[Aim]: Copy out the lines below, starting at the line that contains "Where should I" and ending after the line that contains "The width and", keeping every character the same. Leave out the pictures.

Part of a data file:

>> START

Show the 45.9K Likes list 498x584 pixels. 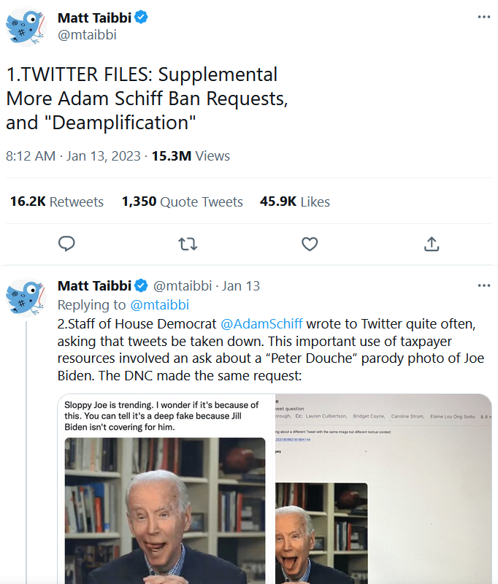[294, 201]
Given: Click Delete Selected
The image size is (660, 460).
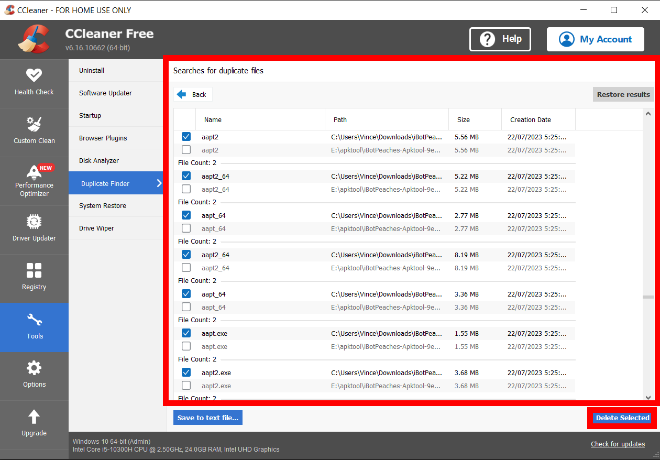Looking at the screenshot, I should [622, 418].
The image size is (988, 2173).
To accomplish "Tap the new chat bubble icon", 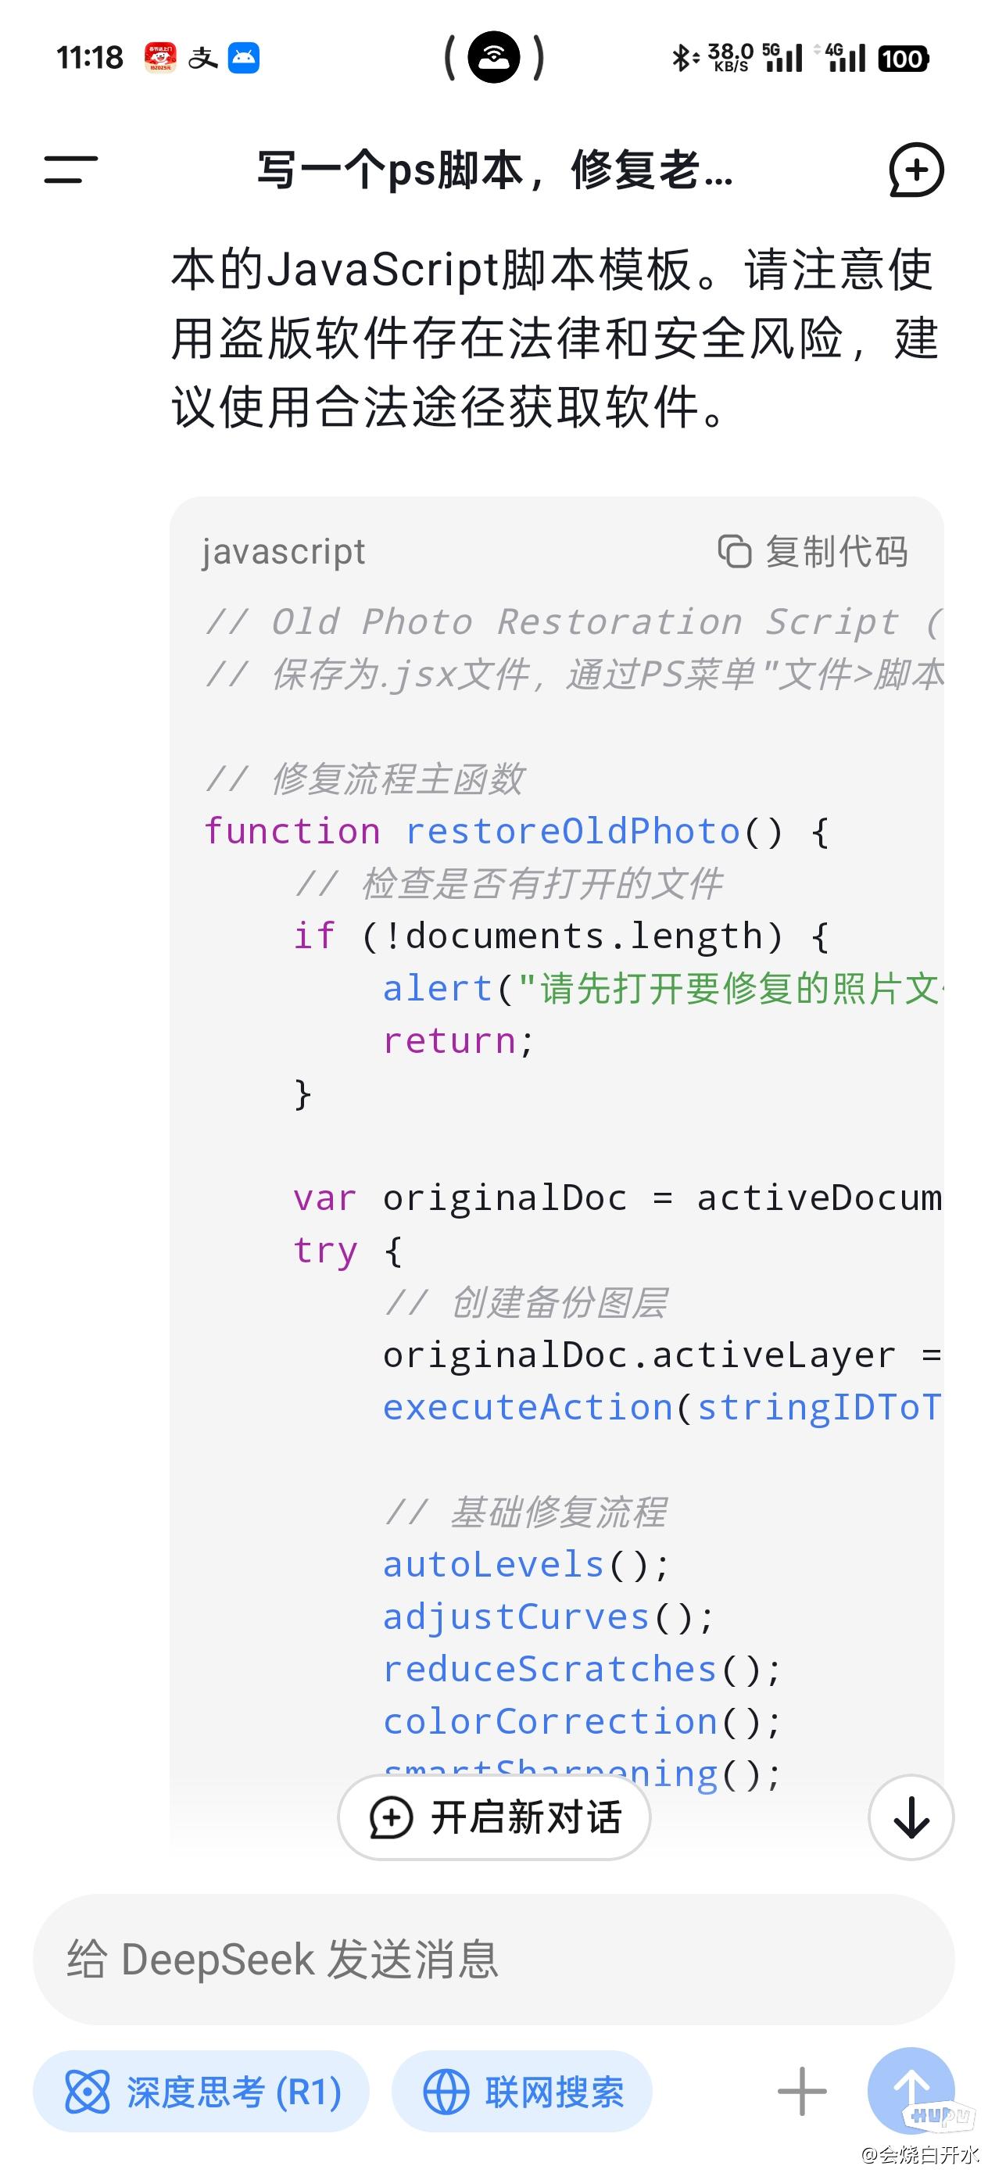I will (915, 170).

>> END
>> START

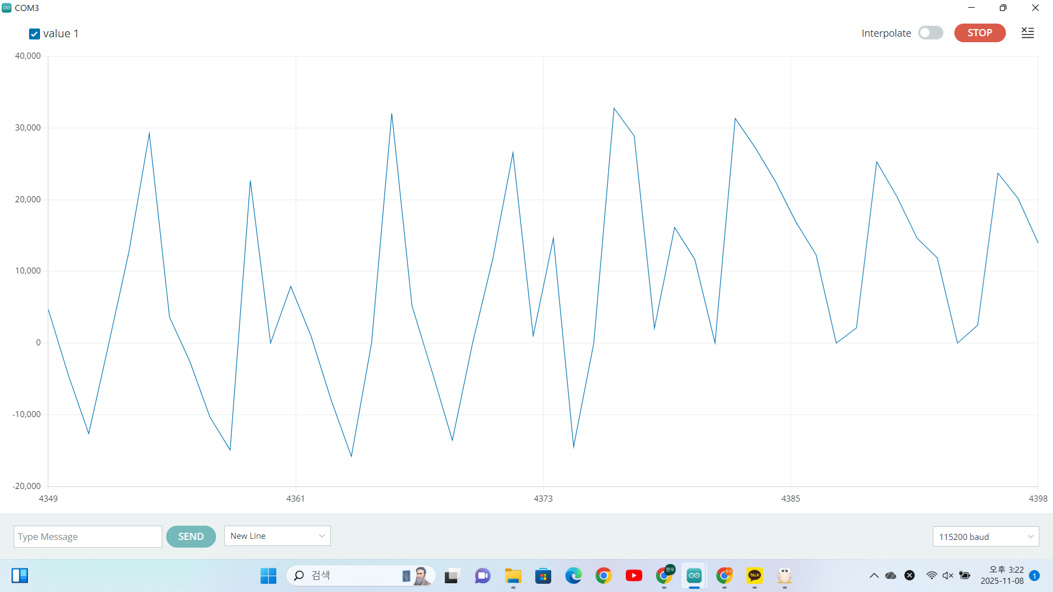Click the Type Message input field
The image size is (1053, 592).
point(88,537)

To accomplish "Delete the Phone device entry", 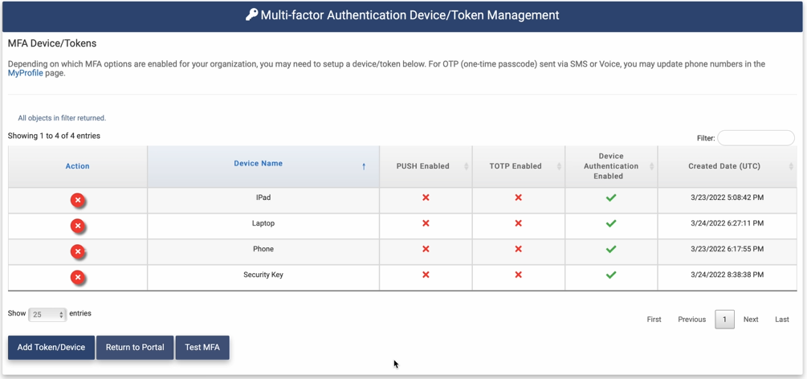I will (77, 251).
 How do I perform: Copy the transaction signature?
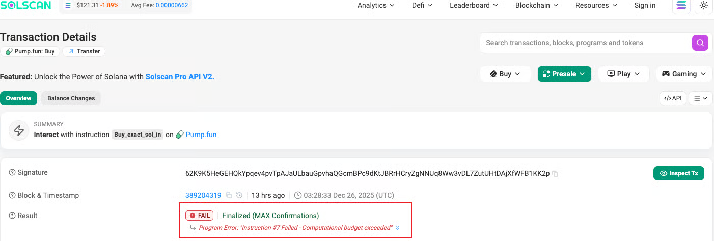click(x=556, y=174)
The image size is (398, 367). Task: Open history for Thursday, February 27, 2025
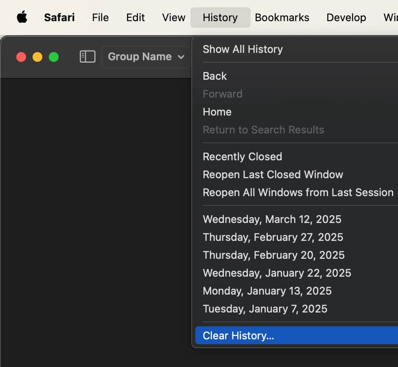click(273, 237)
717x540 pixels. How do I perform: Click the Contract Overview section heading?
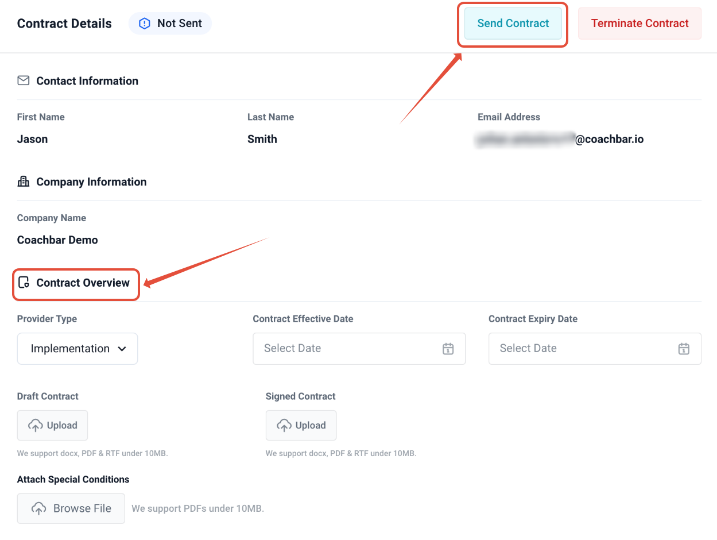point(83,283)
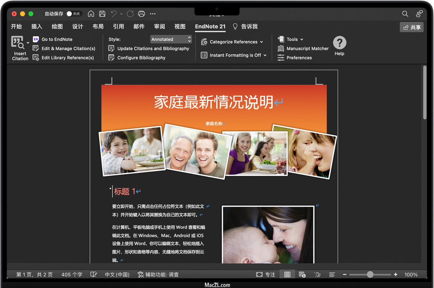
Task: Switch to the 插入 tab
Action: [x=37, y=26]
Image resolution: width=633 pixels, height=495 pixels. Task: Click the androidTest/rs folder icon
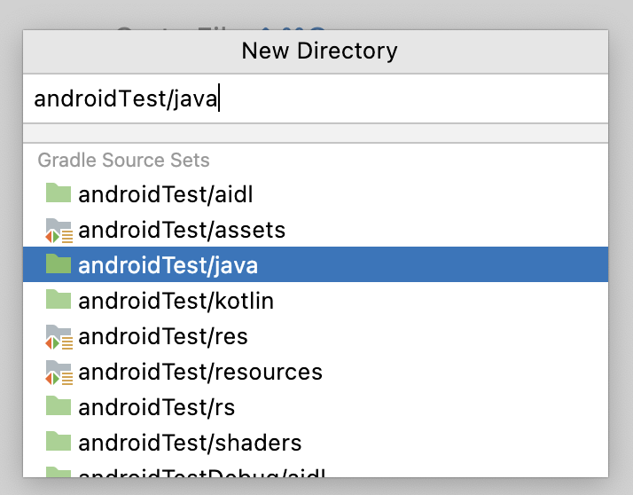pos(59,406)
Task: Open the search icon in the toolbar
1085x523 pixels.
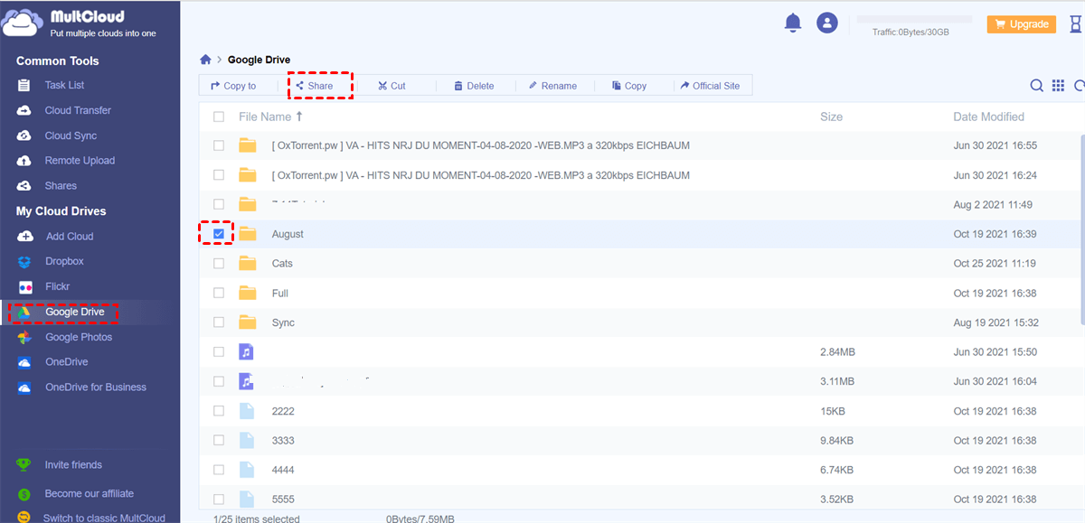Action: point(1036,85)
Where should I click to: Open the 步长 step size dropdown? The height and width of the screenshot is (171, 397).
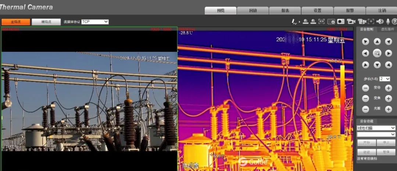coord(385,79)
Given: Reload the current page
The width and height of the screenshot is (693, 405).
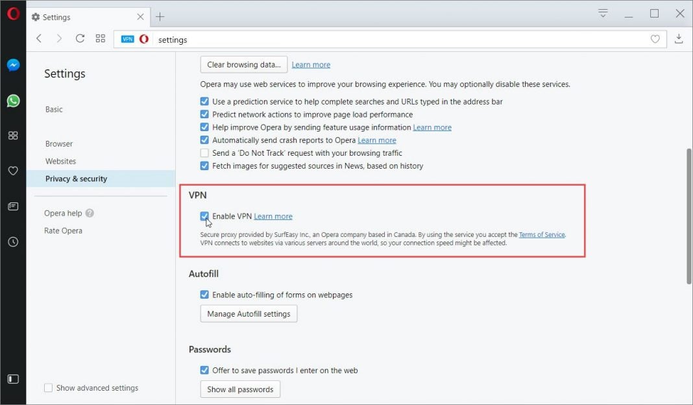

>> END
>> START

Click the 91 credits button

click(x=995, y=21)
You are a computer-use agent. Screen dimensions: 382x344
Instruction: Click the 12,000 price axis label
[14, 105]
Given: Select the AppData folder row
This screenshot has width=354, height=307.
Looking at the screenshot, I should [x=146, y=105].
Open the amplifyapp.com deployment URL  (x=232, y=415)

>> END

[Exercise solution]:
Where should I click to: Open the 步长 step size dropdown? The height and width of the screenshot is (171, 397).
coord(385,79)
Given: Reload the current page
The width and height of the screenshot is (693, 405).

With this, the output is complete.